● TEXT SHOWN
The Teens and Young Adults Behind HK’s Protest Movement

Youths in their teens and early twenties make up a significant proportion of the protesters in Hong Kong. Living regular lives on weekdays and donning protest gear to attend rallies on weekends has become the new routine for the city’s young protesters, many of whom are ordinary high school students and recent college graduates working their first entry-level jobs. As demonstrations continue past the 100th day mark, the South China Morning Post’s Jeffie Lam looks at the phenomenon of Hong Kong’s youth-led movement:

At 17, Sophia is one of the tens of thousands of teenagers who make up the backbone of the movement. They give up their weekends to press on with the protests, week after week, risking tear gas, beanbag rounds, rubber bullets, sponge-tipped pellets and the metal batons of the riot police. What about the arrests of more than 2,600 of their comrades and the injuries sustained by hundreds others? Bring it on, they seem to say.

University students have typically been at the forefront of social movements the world over. In Hong Kong, it has been no different – except that the undergraduates have been joined by spirited teenagers like Sophia. Secondary school students, some as young as 12, also fuel the protests with an idealism and innocence – if not naivete – that in turn draws sympathy, guilt and worry from older adults that young people could be trading their future for seemingly impossible dreams of democracy and a Hong Kong with its own distinct characteristics.

[…] While there have yet to be findings suggesting hard core protesters are getting younger, political scientist Dr Samson Yuen Wai-hei, of Lingnan University, said the secondary school students’ involvement in the protests was unprecedented.

● PROVIDED RECORDS
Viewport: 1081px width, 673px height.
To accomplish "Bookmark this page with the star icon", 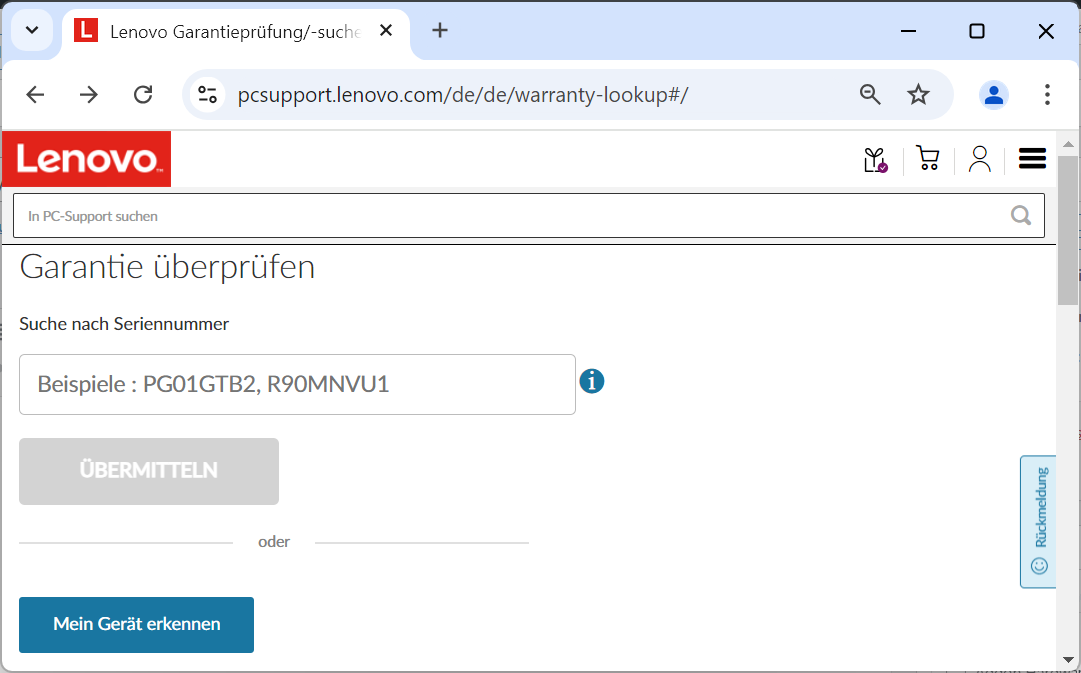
* * *
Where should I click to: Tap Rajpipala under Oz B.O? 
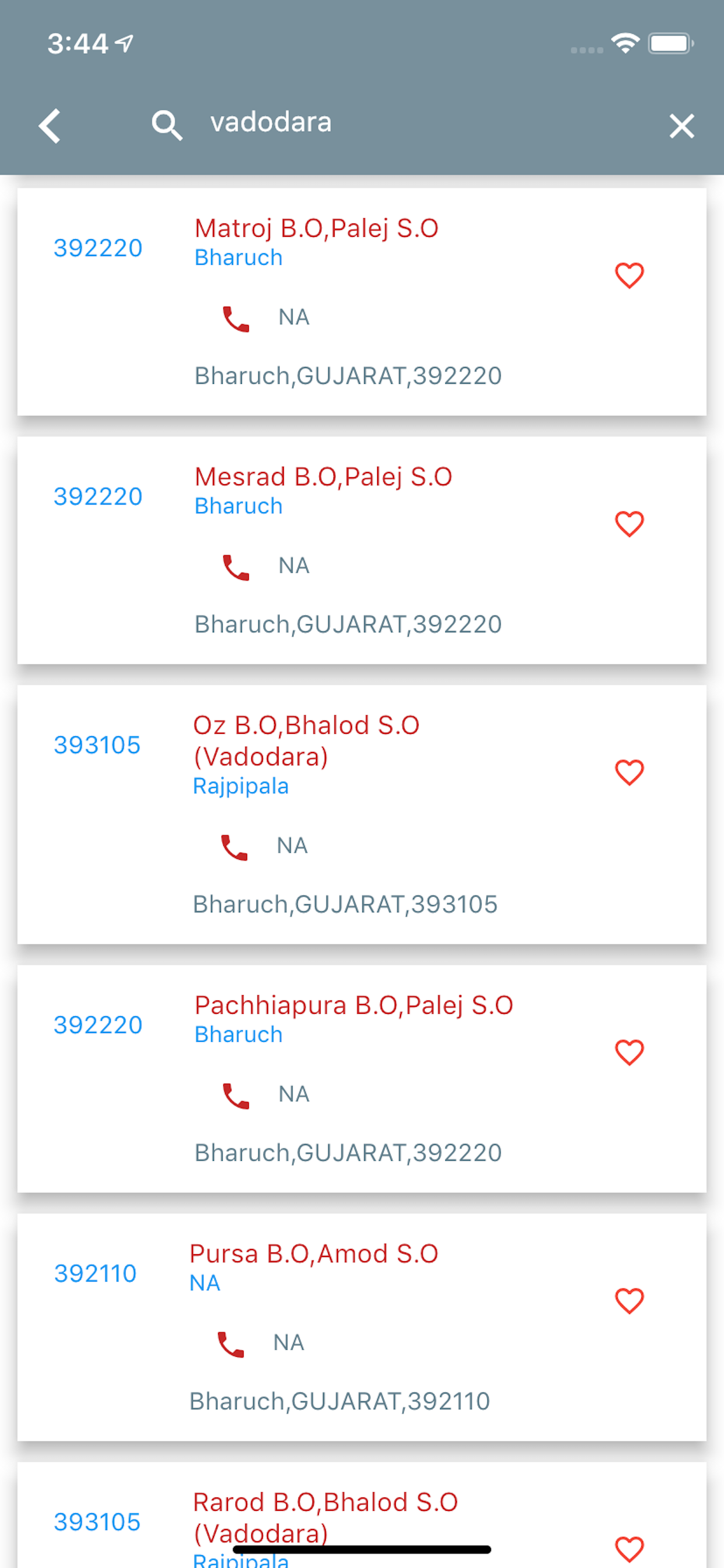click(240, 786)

● TASK SET
1. From the passage on Hong Kong's young protesters, reproduce verbatim the portion starting at "At 17, Sophia" and ending at "seem to say.".
2. Pick up the article on Hong Kong's youth-led protest movement after its final sentence and write the next part.

● ANSWERS
1.
At 17, Sophia is one of the tens of thousands of teenagers who make up the backbone of the movement. They give up their weekends to press on with the protests, week after week, risking tear gas, beanbag rounds, rubber bullets, sponge-tipped pellets and the metal batons of the riot police. What about the arrests of more than 2,600 of their comrades and the injuries sustained by hundreds others? Bring it on, they seem to say.

2.
Almost two-fifths of the 12,231 protesters cumulatively polled in 19 protests from June to August were younger than 24 and about 11.8 per cent of them were 19 or below. [Source]

The protests, which began in June over the now-suspended extradition bill, have since evolved into a direct challenge to the city’s government and calls for genuine universal suffrage, among other demands. At This American Life, Ira Glass spoke to several Hong Kong youth who are risking arrest and injury to press on with the rallies. These young protesters, many of whom were born in 1997, the year when Hong Kong was handed back to China from the British, make up a unique generation who have taken it upon themselves to defend the democratic rights and freedoms promised in the Hong Kong Basic Law, a promise that was supposed to be upheld for 50 years until the one country, two systems model expires in 2047.

Ira Glass: 2047 is coming, and this is a very grand thing to say, but so many of these cursed generation kids feel like they have a special destiny. Alex preferred to speak to us through an interpreter. She’s a frontline protester, builds barricades, has been arrested.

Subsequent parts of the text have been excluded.